= Set problem 1 =
Gather every line of the records below that contains the string "width".

= Document excerpt =
(begin)

Aero-Tips!
A good pilot is always learning -- how many times have you heard
this old standard throughout your flying career? There is no truer
statement in all of flying (well, with the possible exception of
"there are no old, bold pilots.")
Aero-News has called upon the expertise of Thomas P. Turner,
master CFI and all-around-good-guy, to bring our readers -- and us
-- daily tips to improve our skills as aviators. Some of them, you
may have heard before... but for each of us, there will also be
something we might never have considered before, or something that
didn't "stick" the way it should have the first time we memorized
it for the practical test.
Look for our daily Aero-Tips segments, coming each day to you
through the Aero-News Network.
Aero-Tips 10.29.06
If you don't own an airplane chances are you'll be flying in one
new to you fairly often. If you are fortunate enough to own an
airplane you still may have the opportunity to fly a different
airplane at times. If you're flying an airplane you don't have a
lot of experience with, fly well within the limits of its published
capabilities.
This assumes you are well checked-out in the aircraft, its
equipment and operation. I'm not talking about basic familiarity
with the type. I'm referring to familiarity with that specific
airframe.

(end)

Element and text position data
(begin)

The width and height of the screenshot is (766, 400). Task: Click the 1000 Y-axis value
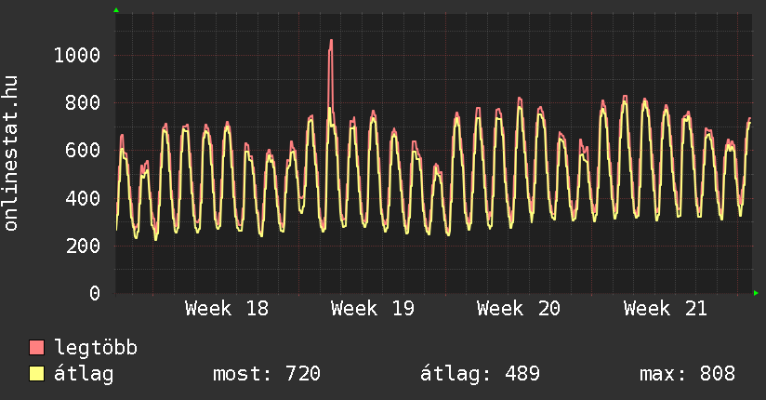click(x=77, y=55)
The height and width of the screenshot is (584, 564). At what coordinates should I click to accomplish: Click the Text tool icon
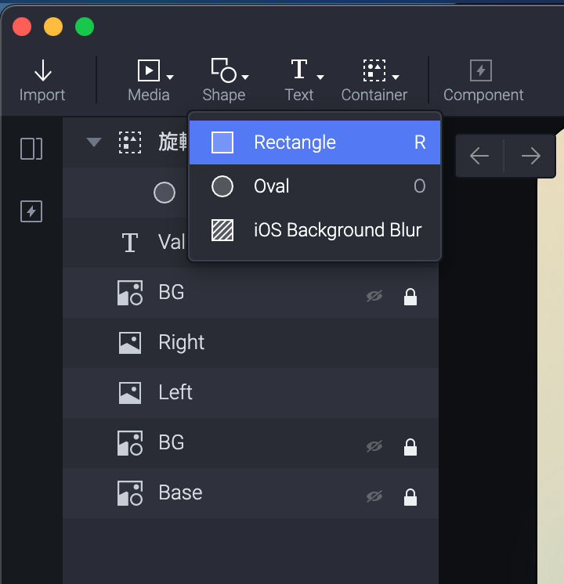pyautogui.click(x=299, y=70)
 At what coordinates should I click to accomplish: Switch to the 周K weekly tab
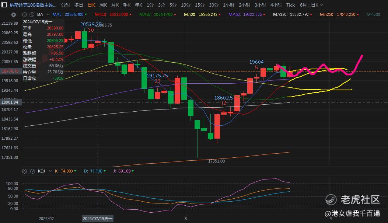tap(103, 5)
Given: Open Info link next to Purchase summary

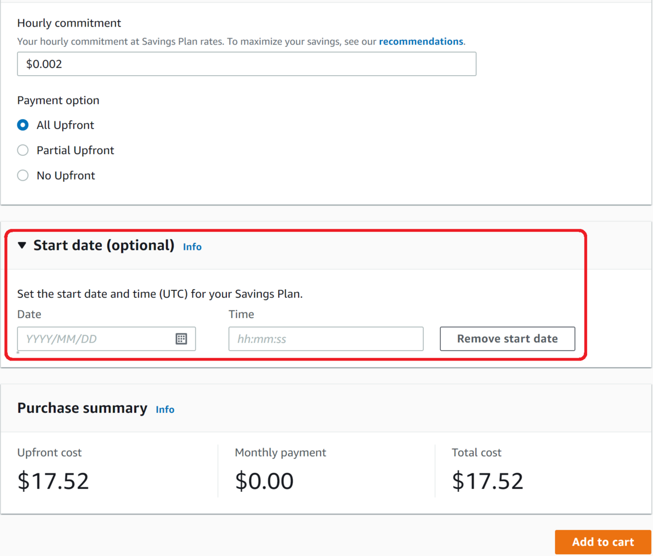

(end)

= Set problem 2 =
In the Aero-Tips page above, what does the 10.29.06 tip advise when flying an airplane you don't have a lot of experience with?

= Full answer 1 =
The width and height of the screenshot is (766, 400). Task: Click the 1000 Y-axis value
The height and width of the screenshot is (584, 564). At what coordinates should I click to accomplish: Click the Text tool icon

= Full answer 2 =
Fly well within the limits of its published capabilities.